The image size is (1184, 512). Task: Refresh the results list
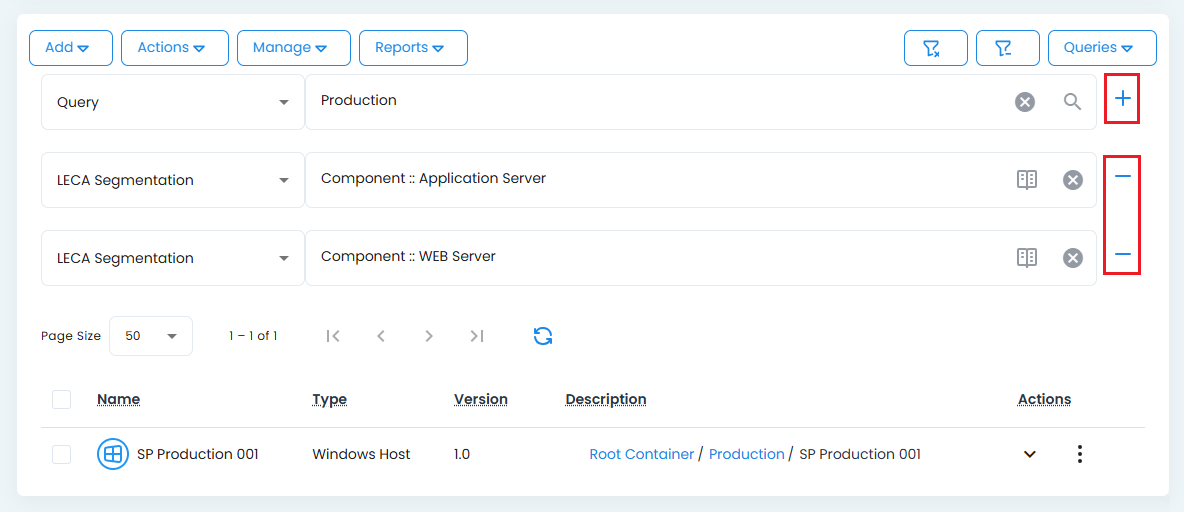pyautogui.click(x=543, y=336)
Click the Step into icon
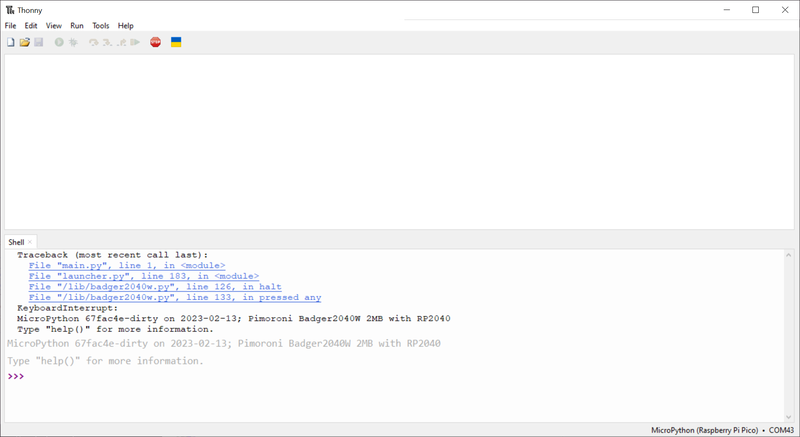Viewport: 800px width, 437px height. [x=107, y=42]
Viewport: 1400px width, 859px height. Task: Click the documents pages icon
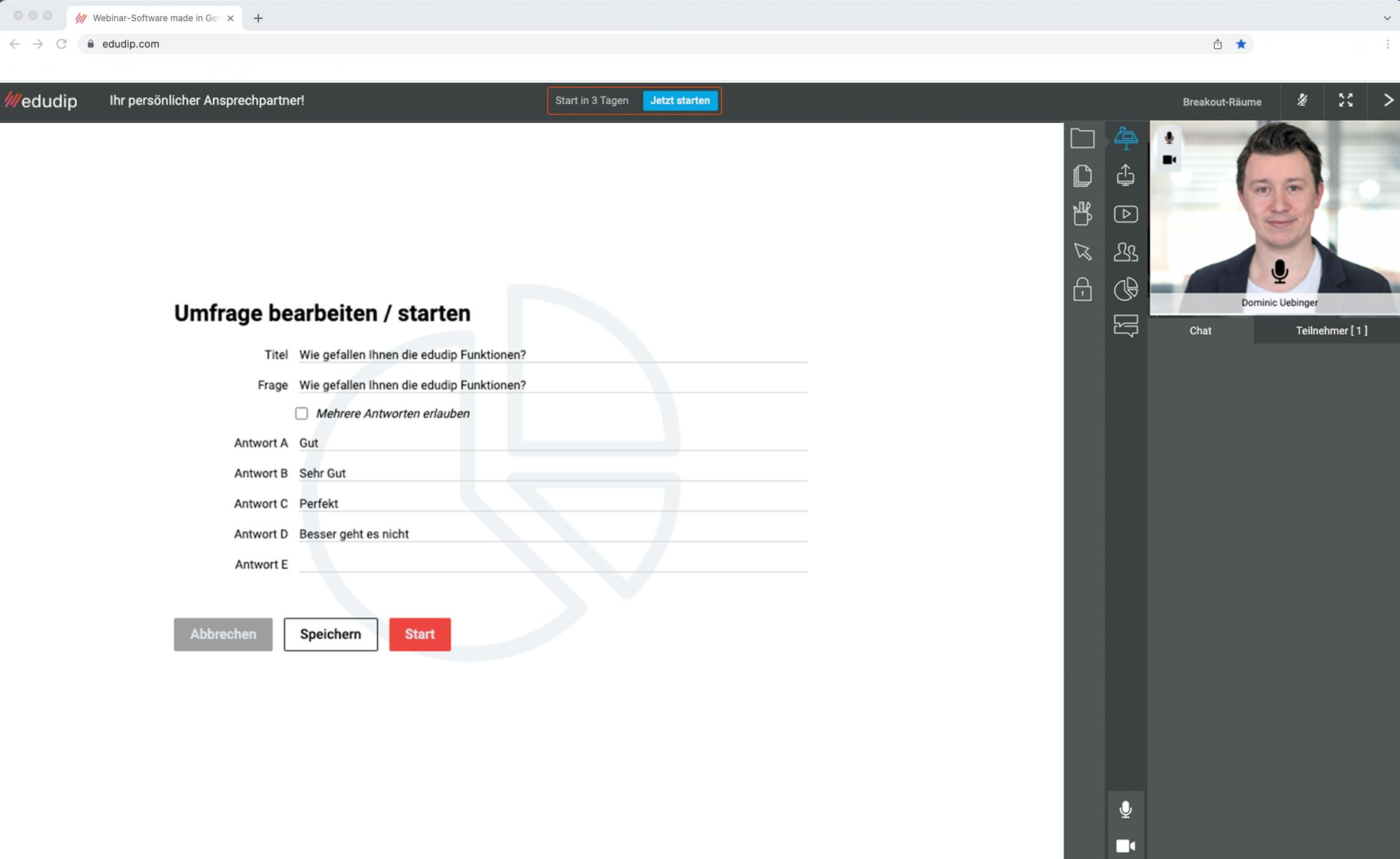(x=1082, y=176)
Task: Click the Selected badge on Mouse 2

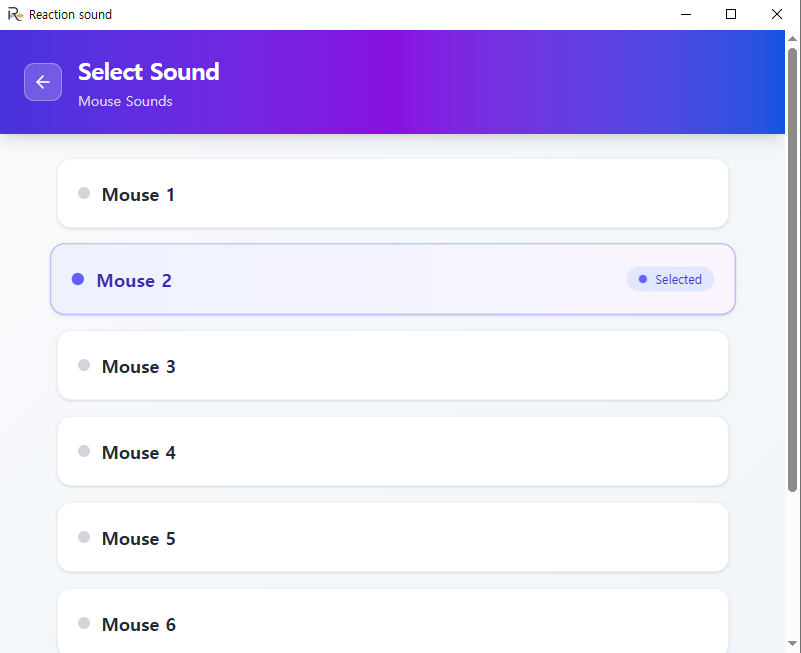Action: [670, 279]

________________

Convert the records above into a two-column CSV with the columns "request" and "answer", giving one row per record. Put each field in quotes, replace any line breaks with spaces, and leave the pictures out.

request,answer
"The image size is (1184, 512). Task: Refresh the results list","pyautogui.click(x=543, y=336)"
"Click the Step into icon","Viewport: 800px width, 437px height. [x=107, y=42]"
"Viewport: 1400px width, 859px height. Task: Click the documents pages icon","(x=1082, y=176)"
"Task: Click the Selected badge on Mouse 2","Action: [670, 279]"